:: Records for the exercise ::
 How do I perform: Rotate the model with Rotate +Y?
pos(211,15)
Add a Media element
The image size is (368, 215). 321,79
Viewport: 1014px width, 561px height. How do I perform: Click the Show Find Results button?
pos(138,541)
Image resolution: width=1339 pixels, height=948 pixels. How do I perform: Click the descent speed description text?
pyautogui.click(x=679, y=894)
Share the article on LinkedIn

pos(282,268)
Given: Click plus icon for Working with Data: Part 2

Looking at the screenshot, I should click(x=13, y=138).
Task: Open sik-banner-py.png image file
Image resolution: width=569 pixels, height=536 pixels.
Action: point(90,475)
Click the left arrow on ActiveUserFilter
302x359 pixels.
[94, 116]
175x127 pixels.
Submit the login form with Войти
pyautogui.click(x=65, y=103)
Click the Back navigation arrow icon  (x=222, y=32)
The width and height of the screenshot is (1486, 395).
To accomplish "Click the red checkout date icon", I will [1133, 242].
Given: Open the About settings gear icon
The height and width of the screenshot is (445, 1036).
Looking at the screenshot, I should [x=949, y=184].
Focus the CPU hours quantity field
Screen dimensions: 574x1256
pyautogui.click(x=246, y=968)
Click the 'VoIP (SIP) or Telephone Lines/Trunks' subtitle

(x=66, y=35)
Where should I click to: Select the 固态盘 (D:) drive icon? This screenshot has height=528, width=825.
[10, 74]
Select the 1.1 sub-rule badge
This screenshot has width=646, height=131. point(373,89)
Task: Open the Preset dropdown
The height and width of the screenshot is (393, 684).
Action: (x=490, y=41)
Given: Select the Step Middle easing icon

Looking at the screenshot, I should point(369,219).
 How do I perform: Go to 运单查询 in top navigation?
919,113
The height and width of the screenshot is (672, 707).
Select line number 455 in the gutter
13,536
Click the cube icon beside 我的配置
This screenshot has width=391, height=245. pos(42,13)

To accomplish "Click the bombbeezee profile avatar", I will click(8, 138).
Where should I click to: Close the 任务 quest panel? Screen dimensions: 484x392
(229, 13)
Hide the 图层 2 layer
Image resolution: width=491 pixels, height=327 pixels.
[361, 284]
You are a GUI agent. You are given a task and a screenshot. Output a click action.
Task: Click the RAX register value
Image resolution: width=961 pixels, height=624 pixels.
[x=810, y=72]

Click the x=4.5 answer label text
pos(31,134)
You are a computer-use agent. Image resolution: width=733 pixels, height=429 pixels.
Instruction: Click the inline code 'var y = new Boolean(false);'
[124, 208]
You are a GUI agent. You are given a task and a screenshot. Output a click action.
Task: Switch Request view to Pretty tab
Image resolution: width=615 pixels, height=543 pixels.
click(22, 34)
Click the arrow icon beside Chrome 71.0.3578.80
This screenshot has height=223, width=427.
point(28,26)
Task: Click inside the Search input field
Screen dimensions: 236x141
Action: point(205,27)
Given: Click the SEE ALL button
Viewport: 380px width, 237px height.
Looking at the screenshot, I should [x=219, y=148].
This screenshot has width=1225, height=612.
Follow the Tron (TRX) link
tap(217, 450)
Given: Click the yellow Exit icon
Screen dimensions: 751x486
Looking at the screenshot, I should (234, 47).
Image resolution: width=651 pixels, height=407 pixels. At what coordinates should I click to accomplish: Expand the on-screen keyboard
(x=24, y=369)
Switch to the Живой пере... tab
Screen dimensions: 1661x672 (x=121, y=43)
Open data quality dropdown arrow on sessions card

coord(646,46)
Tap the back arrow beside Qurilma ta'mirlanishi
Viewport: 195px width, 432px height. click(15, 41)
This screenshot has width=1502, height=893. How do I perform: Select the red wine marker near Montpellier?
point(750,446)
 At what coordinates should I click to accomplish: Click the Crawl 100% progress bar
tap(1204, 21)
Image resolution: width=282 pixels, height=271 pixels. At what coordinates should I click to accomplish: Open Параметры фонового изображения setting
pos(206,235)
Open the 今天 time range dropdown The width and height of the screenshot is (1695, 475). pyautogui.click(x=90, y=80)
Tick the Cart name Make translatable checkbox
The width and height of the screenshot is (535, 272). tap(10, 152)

:: Exercise prompt ::
Search the material for the string "field" and show every line that has it.

:: Exercise response ::
Focus the CPU hours quantity field
Task: Click inside the Search input field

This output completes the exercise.